§ **YOUR INSTRUCTIONS**:
Write out the stretch of lines below that begins at the line with "Impressum (238, 1435)" and ends at the line with "Zertifikate (1136, 981)", including both, exactly as given and nothing more.

§ **EXERCISE INPUTS**:
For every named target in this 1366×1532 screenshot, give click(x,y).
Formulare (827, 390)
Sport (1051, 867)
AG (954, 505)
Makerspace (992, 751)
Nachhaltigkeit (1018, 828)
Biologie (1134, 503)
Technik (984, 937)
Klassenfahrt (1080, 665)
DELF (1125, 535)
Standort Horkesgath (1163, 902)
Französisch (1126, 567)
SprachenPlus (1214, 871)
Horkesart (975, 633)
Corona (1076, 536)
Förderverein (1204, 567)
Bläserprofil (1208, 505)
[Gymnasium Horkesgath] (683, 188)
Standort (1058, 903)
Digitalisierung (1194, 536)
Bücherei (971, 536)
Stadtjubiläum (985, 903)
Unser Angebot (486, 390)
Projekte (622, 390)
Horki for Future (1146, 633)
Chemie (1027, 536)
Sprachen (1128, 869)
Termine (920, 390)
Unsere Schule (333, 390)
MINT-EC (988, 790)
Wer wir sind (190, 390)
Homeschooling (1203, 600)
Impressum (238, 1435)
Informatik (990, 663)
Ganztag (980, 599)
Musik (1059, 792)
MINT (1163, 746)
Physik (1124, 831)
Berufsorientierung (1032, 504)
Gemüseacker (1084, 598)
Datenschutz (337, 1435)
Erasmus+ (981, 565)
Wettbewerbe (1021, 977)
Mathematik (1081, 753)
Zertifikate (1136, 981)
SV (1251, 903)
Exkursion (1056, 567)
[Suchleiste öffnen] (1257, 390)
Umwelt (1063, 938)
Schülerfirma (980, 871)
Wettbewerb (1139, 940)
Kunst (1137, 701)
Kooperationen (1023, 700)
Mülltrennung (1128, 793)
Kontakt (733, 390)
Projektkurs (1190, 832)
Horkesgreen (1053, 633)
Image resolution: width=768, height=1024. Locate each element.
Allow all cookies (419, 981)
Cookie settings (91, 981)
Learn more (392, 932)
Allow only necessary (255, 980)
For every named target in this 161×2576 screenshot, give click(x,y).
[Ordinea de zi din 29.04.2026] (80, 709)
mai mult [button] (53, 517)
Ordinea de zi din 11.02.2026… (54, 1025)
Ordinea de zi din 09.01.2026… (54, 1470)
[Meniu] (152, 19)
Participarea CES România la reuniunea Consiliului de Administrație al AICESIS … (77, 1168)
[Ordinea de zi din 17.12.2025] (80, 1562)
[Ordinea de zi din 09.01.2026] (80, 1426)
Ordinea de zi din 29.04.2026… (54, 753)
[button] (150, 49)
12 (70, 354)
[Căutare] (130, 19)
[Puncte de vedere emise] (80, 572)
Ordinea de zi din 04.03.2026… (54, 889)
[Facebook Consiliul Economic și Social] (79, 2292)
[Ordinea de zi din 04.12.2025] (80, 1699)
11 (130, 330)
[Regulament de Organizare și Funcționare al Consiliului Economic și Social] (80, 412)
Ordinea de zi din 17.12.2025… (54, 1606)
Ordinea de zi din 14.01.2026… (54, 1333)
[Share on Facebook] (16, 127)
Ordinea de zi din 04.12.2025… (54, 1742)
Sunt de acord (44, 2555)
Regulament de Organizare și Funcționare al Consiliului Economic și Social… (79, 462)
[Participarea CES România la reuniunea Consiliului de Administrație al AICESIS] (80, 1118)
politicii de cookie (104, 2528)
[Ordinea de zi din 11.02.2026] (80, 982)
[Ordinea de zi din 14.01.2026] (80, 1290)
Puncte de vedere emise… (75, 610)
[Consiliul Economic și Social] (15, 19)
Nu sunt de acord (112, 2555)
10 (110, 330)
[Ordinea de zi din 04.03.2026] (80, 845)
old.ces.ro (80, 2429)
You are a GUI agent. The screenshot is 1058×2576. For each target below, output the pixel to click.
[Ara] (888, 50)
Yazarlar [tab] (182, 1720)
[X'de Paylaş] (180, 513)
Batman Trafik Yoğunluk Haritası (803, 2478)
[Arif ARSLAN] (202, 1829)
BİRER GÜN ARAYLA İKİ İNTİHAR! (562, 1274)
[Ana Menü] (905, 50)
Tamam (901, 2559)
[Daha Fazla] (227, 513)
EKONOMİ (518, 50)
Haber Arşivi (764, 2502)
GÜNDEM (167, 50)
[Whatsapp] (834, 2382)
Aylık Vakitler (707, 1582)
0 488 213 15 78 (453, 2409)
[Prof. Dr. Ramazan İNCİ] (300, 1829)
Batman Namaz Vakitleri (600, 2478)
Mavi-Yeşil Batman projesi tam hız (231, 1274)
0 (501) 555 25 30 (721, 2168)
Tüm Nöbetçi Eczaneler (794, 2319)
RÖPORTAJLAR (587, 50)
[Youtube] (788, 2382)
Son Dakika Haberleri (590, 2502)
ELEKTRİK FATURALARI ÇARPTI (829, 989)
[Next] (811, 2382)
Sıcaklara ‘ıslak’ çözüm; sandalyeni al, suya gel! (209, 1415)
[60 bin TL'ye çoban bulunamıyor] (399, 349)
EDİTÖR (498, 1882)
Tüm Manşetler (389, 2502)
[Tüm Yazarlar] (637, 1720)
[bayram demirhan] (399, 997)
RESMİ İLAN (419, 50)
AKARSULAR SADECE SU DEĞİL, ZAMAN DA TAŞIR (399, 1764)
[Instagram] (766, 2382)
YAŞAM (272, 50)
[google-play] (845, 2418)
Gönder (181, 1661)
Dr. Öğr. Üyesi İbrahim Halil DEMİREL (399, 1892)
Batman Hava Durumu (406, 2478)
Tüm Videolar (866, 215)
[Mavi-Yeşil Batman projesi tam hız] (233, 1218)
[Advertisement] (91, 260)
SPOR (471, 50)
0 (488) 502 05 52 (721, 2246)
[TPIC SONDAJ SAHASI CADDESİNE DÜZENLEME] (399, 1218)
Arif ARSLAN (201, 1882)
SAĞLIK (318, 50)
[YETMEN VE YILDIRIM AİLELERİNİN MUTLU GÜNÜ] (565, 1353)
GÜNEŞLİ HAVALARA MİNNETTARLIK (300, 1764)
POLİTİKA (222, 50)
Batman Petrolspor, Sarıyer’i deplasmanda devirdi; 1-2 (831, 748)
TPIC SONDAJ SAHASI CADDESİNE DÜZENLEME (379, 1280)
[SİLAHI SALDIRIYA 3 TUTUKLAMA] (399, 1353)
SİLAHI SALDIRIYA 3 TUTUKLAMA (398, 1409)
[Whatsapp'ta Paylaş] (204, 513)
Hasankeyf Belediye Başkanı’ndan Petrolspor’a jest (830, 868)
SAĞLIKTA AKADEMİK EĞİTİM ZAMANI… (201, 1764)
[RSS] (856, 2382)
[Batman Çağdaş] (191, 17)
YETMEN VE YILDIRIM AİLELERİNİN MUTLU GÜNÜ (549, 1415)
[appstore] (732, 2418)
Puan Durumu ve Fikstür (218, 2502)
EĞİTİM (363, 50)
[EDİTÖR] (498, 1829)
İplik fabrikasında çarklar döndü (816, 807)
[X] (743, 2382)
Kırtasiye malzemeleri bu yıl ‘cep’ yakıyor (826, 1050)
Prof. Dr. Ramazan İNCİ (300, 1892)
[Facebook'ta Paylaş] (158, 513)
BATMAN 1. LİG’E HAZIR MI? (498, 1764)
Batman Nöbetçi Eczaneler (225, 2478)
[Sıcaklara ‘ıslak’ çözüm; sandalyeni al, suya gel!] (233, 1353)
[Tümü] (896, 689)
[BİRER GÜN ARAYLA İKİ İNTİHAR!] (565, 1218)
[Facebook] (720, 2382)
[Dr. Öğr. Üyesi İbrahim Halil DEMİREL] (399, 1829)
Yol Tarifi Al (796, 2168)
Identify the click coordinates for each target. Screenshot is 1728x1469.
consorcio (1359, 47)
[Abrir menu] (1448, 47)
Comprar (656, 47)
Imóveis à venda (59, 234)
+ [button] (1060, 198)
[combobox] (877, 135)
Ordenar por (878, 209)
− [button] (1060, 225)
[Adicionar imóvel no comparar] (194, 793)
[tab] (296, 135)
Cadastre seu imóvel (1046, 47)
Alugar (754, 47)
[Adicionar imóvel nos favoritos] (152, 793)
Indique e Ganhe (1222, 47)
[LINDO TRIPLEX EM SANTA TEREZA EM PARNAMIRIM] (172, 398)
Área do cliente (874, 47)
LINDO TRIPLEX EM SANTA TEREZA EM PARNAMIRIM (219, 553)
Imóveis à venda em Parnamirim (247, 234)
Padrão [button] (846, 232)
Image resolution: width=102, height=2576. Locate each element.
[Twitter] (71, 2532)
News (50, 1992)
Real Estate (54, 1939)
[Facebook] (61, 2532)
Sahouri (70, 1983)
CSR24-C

§ **TASK SOLUTION**:
Impressum (238, 1435)
Informatik (990, 663)
Ganztag (980, 599)
Musik (1059, 792)
MINT (1163, 746)
Physik (1124, 831)
Berufsorientierung (1032, 504)
Gemüseacker (1084, 598)
Datenschutz (337, 1435)
Erasmus+ (981, 565)
Wettbewerbe (1021, 977)
Mathematik (1081, 753)
Zertifikate (1136, 981)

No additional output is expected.